* **Item position entries**:
►

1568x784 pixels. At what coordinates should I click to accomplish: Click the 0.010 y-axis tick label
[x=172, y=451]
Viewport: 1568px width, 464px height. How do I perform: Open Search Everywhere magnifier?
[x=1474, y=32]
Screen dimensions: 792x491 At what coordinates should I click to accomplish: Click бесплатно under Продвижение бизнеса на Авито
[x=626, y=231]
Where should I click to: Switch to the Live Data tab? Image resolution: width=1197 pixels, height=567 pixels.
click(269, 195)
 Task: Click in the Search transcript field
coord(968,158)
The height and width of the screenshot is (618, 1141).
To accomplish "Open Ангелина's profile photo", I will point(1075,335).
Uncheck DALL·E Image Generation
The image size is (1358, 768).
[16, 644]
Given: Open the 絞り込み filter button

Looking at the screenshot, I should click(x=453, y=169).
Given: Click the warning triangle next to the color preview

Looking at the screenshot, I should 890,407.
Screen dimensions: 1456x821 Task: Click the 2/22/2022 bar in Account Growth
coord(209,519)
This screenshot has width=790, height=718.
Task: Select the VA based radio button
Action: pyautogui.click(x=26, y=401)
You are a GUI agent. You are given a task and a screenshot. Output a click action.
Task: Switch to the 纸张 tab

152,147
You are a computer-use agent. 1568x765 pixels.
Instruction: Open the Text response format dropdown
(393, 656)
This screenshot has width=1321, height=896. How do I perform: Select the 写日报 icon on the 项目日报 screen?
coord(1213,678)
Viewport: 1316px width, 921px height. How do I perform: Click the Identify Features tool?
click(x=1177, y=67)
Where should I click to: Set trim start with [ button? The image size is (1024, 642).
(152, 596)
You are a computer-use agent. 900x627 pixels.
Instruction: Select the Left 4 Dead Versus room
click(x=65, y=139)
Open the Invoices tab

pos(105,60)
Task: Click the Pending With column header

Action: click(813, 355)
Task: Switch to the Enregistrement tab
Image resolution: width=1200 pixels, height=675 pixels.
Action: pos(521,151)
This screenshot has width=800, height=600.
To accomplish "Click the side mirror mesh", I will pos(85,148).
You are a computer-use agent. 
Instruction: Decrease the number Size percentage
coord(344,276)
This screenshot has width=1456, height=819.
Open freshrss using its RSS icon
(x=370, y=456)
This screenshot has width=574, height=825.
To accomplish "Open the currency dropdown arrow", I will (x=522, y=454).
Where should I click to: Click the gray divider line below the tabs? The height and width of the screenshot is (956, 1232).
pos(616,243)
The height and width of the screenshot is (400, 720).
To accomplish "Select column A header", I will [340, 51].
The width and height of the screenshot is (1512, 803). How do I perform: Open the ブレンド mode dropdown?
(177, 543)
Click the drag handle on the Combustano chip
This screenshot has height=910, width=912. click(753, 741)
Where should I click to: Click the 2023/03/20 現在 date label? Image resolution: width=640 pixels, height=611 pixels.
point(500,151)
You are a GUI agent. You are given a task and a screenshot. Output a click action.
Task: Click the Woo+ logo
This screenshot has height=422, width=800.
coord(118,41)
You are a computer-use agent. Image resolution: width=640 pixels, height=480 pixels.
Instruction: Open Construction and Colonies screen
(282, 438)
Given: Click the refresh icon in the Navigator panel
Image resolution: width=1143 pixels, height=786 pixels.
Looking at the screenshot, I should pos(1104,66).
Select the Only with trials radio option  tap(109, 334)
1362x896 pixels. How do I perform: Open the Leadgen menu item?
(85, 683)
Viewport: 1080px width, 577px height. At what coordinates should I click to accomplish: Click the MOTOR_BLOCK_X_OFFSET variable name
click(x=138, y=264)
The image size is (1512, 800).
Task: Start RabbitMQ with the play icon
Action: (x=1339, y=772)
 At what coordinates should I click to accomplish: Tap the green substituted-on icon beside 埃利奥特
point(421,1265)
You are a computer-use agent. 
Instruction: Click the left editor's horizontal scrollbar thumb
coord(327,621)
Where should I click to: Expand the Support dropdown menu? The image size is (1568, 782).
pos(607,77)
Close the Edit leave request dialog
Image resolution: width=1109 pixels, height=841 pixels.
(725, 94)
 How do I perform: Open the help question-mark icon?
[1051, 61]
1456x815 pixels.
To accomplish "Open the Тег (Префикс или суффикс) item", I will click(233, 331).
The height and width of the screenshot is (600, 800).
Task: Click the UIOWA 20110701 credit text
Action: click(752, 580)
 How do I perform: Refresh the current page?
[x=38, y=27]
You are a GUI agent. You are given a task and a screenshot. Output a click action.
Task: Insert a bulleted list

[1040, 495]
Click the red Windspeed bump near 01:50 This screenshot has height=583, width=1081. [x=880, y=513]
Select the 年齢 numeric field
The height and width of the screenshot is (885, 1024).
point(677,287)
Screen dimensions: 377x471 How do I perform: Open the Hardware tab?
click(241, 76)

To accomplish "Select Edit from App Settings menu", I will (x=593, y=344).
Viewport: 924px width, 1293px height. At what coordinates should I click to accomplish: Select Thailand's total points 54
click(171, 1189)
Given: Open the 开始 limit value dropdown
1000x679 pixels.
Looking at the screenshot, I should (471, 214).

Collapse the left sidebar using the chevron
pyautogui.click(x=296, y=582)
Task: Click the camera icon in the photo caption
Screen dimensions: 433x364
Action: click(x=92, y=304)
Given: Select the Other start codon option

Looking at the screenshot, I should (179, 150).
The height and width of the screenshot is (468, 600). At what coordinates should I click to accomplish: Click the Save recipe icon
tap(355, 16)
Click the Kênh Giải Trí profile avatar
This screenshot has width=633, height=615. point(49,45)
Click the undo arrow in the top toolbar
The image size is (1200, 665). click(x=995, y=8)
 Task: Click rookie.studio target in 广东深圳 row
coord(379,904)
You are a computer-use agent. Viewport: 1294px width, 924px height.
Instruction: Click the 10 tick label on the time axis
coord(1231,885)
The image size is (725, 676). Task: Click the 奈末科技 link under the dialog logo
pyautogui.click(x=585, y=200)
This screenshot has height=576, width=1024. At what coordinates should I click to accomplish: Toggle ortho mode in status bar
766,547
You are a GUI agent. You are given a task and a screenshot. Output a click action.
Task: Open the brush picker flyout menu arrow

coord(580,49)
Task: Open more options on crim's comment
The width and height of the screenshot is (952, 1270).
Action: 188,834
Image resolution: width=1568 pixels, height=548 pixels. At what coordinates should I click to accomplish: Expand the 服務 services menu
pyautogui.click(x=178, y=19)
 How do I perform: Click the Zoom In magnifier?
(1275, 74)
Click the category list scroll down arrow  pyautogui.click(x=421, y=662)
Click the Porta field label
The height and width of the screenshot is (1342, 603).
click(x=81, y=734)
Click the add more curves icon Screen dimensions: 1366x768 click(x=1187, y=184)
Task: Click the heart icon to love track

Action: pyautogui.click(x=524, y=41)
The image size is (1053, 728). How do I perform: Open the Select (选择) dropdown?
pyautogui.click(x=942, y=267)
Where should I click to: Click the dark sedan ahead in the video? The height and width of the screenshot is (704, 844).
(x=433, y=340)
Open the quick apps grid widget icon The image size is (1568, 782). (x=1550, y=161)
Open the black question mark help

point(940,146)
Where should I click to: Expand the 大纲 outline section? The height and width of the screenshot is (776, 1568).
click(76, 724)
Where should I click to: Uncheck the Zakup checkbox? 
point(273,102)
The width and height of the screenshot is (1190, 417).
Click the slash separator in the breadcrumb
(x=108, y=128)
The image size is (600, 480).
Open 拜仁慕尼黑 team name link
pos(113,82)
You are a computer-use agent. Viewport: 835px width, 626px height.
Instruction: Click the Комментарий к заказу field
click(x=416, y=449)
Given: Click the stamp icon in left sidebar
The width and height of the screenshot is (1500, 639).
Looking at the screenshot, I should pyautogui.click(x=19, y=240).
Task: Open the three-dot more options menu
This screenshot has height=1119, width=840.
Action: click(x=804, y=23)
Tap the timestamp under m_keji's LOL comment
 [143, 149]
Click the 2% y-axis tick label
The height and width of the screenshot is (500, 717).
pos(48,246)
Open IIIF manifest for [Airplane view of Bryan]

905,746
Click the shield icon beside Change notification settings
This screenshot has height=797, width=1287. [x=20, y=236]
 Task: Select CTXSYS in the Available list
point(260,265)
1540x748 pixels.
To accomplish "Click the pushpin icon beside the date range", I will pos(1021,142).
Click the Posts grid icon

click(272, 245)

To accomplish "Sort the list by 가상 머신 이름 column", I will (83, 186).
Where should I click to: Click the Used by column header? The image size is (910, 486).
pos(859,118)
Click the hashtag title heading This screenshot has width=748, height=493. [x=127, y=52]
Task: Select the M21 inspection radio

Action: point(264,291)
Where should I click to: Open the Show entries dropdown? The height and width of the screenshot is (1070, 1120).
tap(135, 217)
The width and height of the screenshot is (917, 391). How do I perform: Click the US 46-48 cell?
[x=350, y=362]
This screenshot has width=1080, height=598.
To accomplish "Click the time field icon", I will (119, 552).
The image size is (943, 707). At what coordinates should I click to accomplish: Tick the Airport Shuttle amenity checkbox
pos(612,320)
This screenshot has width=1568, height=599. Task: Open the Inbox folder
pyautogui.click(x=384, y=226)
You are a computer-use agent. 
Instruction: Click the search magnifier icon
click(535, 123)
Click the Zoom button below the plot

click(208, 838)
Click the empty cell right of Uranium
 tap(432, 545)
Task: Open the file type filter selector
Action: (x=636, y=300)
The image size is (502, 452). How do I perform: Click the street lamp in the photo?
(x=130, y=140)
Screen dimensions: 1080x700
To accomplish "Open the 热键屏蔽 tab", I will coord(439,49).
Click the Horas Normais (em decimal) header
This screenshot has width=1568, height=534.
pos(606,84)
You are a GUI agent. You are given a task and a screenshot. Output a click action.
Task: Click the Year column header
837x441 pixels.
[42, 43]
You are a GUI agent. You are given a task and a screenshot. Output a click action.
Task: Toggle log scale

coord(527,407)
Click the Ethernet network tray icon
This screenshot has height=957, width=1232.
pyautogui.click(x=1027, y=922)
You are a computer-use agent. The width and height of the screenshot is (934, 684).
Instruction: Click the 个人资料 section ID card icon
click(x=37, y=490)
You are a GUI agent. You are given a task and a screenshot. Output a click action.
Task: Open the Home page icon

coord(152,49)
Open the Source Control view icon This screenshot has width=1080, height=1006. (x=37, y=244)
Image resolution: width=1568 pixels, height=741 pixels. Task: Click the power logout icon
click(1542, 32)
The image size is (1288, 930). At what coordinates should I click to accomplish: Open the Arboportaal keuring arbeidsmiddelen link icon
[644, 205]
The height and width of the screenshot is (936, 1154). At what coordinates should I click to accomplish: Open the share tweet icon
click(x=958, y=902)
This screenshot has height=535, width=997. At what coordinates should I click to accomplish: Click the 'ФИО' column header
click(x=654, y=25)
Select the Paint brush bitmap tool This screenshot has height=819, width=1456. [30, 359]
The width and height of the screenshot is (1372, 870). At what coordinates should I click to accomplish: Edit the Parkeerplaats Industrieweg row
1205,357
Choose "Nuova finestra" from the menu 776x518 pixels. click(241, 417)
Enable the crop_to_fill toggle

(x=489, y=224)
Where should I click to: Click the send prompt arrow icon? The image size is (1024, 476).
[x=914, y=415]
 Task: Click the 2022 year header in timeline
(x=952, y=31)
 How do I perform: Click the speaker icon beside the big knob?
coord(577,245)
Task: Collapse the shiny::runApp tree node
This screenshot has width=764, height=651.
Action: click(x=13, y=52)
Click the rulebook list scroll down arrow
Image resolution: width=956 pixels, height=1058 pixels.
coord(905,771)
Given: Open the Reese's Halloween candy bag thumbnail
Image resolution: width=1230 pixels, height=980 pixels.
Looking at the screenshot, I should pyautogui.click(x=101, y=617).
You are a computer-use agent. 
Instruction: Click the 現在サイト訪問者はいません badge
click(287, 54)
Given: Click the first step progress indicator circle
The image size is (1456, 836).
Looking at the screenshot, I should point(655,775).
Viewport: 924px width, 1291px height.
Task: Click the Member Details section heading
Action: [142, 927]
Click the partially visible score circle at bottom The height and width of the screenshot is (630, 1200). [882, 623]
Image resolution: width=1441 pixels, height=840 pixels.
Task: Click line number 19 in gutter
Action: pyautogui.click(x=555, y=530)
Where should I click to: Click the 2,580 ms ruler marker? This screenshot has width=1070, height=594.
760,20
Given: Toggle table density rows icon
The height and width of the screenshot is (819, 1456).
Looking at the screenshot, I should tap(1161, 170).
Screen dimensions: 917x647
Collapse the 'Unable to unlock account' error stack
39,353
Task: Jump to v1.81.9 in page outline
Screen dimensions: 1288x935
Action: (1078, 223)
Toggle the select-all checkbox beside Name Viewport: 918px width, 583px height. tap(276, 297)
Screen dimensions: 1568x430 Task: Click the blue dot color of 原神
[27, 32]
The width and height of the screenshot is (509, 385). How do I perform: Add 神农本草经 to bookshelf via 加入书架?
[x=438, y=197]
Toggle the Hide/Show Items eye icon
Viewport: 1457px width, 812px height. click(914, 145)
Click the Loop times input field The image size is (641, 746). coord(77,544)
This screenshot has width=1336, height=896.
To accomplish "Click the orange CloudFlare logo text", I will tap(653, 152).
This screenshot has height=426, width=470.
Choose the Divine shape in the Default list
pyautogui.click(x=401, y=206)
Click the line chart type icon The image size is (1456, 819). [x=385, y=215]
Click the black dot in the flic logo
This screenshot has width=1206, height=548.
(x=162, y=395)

◄

* **Exercise brief**:
In the records, copy out the lines from the one with "The height and width of the screenshot is (468, 600)." to the one with "This screenshot has width=633, height=615.". Swap "profile avatar" for "profile icon" and leave everything else as it is.

* **The output**:
The height and width of the screenshot is (468, 600). At what coordinates should I click to accomplish: Click the Save recipe icon
tap(355, 16)
Click the Kênh Giải Trí profile icon
This screenshot has width=633, height=615. point(49,45)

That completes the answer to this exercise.